ПАНЬКА. Вино слабое, точно.

ЕРКИНЪ [съ досадой, къ Аддошкѣ]. И этакая въ тебѣ природа поганая! На все золъ, каждому норовишь навредить. И воръ-то, и кляузникъ, пьяница… Быть тебѣ въ острогѣ, прощалыжная душа, бы-ыть!

АЛДОШКА. Золъ? — Хорошо. Пьяница, воръ… Хорошо. Ну, а ты? ты лучше выходить?.. Мі-ро-ѣдъ!!. Коли я кралъ, такъ мелочами кралъ, нестоящее вниманія, по нуждѣ. Боя и дёрки принялъ во сколько за это! [Проводитъ рукой по горлу]. А ты не воръ? Кровопивецъ ты, разоритель ты обчества, вотъ ты кто!
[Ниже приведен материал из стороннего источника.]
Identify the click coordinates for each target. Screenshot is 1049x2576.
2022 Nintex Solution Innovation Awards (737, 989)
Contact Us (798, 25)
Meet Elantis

ПОДФИЛЫЙ. Вѣрно, Евдокимъ, вѣрно!

АЛДОШКА. Ты потроха изъ насъ вымоталъ, жила собачья, лѣзешь въ почетъ!

ПАНЬКА. Справедливо.

ЕРКИНЪ. Васъ же, канальевъ, изъ нужды вызволяю.

АЛДОШКА. Ха-ха-ха! Вызволяетъ онъ, братцы!.. Кровопивецъ!.. Мы-те… постой!.. мы-те своимъ средствіемъ произведемъ! Погоди!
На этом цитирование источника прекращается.